NAPs were incubated with the neutral or acidified human plasma for up to 7 days at 37°C. At the end of the incubation period the plasma was digested with proteinase K to stop all nuclease-mediated degradation processes. The AEX-HPLC analysis was conducted on a Thermo Fisher Scientific Ultimate 3000 HPLC system equipped with a low pressure gradient (LPG) pump (flow rate: 1 mL/min), 96-well plate autosampler, column oven (75°C), and UV detector. Chromatography was performed on a Thermo Fisher Scientific DNA Pac PA200 column (4 × 250 mm). HPLC buffer A was composed of 25 mM Tris buffer (pH 8), 1 mM EDTA in 50% acetonitrile. HPLC buffer B contained 800 mM sodium perchlorate in HPLC buffer A. Gradient elution of the internal standard and the NAP compounds was achieved by increasing the concentration of HPLC buffer B from 10% after 1 min to 60% at 10 min.

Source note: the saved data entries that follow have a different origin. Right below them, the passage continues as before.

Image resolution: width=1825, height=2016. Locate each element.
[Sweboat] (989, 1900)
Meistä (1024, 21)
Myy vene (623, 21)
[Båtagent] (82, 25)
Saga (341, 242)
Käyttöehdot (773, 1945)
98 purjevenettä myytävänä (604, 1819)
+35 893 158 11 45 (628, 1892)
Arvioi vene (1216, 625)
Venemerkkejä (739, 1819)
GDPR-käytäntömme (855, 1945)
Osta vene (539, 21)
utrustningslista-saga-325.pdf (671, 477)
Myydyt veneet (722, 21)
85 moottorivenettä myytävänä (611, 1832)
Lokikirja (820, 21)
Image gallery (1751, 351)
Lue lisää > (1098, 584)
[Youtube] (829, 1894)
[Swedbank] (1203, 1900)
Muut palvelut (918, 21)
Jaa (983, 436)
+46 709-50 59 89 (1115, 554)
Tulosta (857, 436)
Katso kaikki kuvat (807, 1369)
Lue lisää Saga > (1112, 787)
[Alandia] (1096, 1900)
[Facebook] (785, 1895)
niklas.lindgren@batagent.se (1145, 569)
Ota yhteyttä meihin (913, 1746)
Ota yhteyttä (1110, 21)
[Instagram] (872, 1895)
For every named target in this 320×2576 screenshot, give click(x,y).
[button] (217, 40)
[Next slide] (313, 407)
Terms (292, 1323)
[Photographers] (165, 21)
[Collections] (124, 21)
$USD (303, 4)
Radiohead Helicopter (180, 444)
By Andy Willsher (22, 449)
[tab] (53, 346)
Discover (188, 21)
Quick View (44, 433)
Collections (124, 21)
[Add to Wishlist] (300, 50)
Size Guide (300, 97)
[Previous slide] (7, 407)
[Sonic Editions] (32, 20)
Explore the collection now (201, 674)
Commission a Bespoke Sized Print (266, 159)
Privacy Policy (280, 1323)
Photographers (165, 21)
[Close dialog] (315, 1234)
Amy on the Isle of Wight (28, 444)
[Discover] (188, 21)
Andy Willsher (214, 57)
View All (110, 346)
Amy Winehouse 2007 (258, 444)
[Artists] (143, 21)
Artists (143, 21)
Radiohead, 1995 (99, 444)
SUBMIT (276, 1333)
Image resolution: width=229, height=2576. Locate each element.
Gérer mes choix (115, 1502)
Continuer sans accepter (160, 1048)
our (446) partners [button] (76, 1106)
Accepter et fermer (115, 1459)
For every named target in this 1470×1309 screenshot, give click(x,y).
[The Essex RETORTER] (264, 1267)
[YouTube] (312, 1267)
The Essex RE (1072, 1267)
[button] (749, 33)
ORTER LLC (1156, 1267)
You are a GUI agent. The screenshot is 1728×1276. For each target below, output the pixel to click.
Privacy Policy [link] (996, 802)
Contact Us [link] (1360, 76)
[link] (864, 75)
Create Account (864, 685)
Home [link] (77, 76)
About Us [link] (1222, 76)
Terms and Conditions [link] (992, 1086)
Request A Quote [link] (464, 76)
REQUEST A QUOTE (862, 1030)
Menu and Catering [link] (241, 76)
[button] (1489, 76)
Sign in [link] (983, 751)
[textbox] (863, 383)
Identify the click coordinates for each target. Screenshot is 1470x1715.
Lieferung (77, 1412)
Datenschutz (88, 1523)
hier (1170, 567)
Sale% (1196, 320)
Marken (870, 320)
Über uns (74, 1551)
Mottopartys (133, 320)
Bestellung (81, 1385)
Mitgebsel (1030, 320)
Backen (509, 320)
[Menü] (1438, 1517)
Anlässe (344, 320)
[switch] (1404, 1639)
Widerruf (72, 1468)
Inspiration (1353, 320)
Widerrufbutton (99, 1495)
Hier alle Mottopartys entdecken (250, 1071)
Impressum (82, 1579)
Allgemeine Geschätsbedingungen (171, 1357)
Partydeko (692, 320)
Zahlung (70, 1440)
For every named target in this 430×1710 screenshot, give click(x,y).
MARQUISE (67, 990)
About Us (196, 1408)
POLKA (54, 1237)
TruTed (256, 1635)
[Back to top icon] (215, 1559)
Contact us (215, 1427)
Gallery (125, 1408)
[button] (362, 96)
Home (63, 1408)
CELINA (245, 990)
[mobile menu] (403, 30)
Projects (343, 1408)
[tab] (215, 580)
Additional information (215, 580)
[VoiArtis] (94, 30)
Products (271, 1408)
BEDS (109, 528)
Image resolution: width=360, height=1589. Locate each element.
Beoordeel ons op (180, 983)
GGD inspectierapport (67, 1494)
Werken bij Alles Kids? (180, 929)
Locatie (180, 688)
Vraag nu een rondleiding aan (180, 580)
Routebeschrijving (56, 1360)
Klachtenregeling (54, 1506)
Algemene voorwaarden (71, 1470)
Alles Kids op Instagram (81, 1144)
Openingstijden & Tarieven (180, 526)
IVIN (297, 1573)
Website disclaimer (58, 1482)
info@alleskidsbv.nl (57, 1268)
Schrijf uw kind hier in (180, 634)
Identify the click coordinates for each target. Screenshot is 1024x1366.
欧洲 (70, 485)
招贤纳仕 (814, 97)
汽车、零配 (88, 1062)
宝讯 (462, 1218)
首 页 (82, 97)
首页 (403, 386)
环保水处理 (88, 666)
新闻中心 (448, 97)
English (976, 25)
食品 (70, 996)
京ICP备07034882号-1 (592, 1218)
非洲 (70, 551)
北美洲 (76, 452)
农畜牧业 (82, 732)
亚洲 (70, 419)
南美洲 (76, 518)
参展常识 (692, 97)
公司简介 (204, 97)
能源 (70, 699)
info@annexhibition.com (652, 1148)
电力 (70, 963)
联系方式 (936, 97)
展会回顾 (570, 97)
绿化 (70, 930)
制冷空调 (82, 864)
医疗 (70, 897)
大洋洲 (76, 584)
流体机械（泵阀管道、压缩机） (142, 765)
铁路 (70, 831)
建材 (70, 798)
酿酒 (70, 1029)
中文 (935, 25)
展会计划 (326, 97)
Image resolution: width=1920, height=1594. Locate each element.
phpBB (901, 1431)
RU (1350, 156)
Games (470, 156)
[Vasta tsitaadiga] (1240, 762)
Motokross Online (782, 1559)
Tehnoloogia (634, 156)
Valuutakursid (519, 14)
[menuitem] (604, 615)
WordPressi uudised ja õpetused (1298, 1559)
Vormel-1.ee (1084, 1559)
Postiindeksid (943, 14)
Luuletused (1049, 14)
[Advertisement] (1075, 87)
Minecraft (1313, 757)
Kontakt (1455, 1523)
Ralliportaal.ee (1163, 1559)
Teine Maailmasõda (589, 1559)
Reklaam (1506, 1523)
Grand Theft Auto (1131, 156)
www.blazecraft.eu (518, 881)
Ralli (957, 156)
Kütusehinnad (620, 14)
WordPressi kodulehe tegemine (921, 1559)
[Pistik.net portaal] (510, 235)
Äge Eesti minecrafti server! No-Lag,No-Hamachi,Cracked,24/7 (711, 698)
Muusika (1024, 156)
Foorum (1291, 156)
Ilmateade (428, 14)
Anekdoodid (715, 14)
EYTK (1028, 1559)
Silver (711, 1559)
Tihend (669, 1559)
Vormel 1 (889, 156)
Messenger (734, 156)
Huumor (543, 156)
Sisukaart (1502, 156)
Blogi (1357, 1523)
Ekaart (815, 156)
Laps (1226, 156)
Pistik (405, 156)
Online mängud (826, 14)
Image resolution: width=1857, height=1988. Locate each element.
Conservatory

Signals of the internal standard and of the NAP parent compounds together with the related metabolites were recorded at 260 nm. For evaluation of stability, the peak area of the parent compounds at T = 1, 2, 3, 4, 5, 6, and 7 days of incubation in the human plasma were compared with the peak area of the parent compounds at T = 0. The decrease in peak area was calculated to determine stability of the intact parent compound in neutral or acidified human plasma.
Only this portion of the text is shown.